### [What the task requires]
Write every line of the material again exactly, with no pictures in the copy.

== == ==

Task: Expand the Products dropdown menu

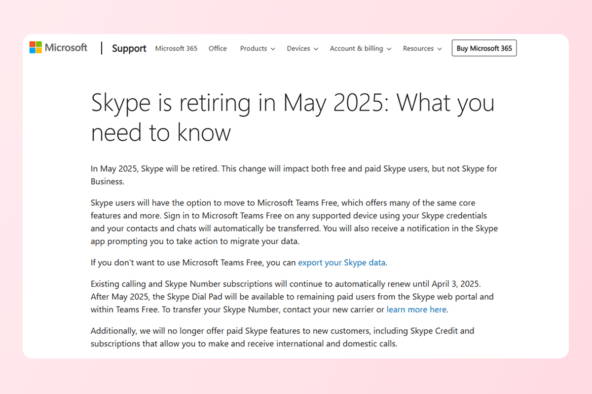Action: (257, 48)
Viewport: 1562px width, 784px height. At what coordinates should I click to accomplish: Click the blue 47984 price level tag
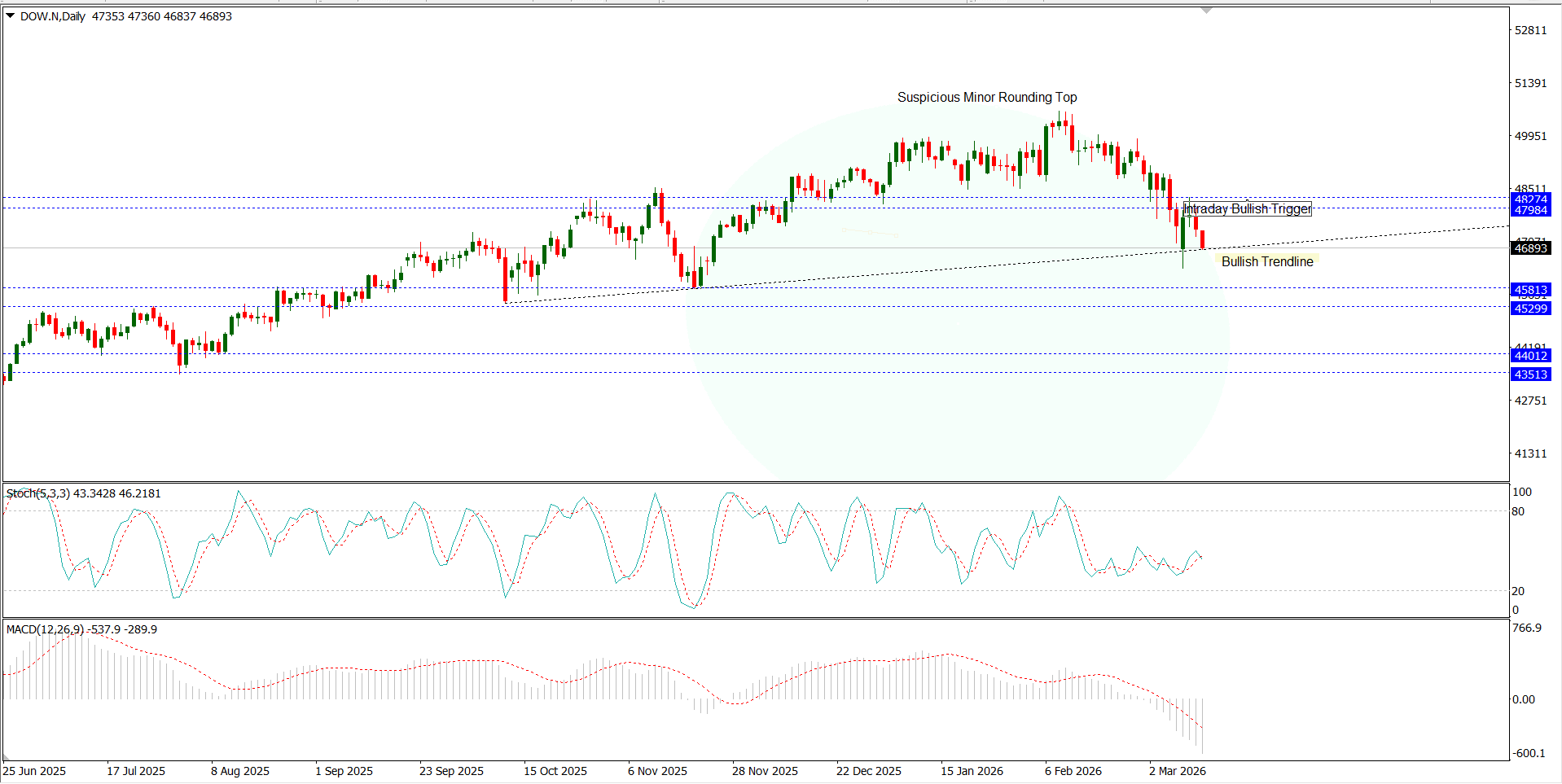[1530, 210]
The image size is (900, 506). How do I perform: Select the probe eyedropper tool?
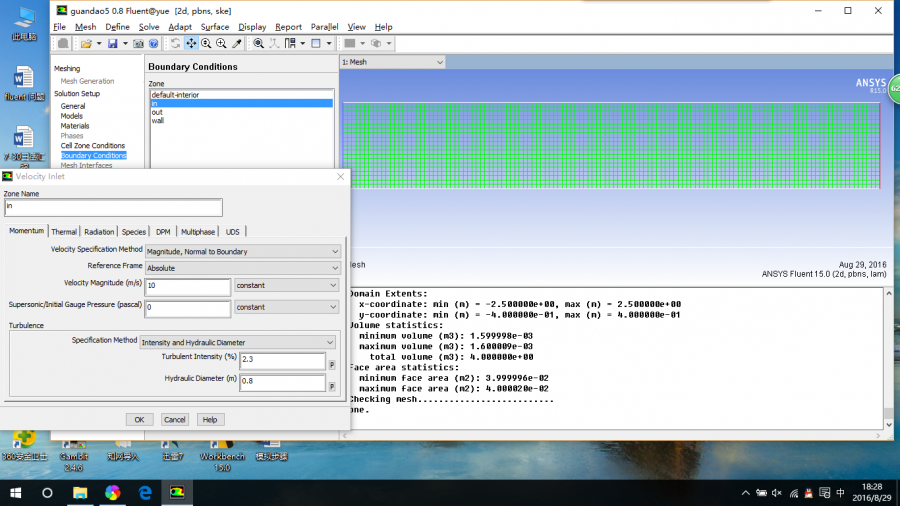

== == ==

### [Output of the task]
Task: Expand the Products dropdown menu

Action: (257, 48)
Viewport: 1562px width, 784px height. At what coordinates should I click to accomplish: Click the blue 47984 price level tag
[1530, 210]
The image size is (900, 506). How do I perform: Select the probe eyedropper tool?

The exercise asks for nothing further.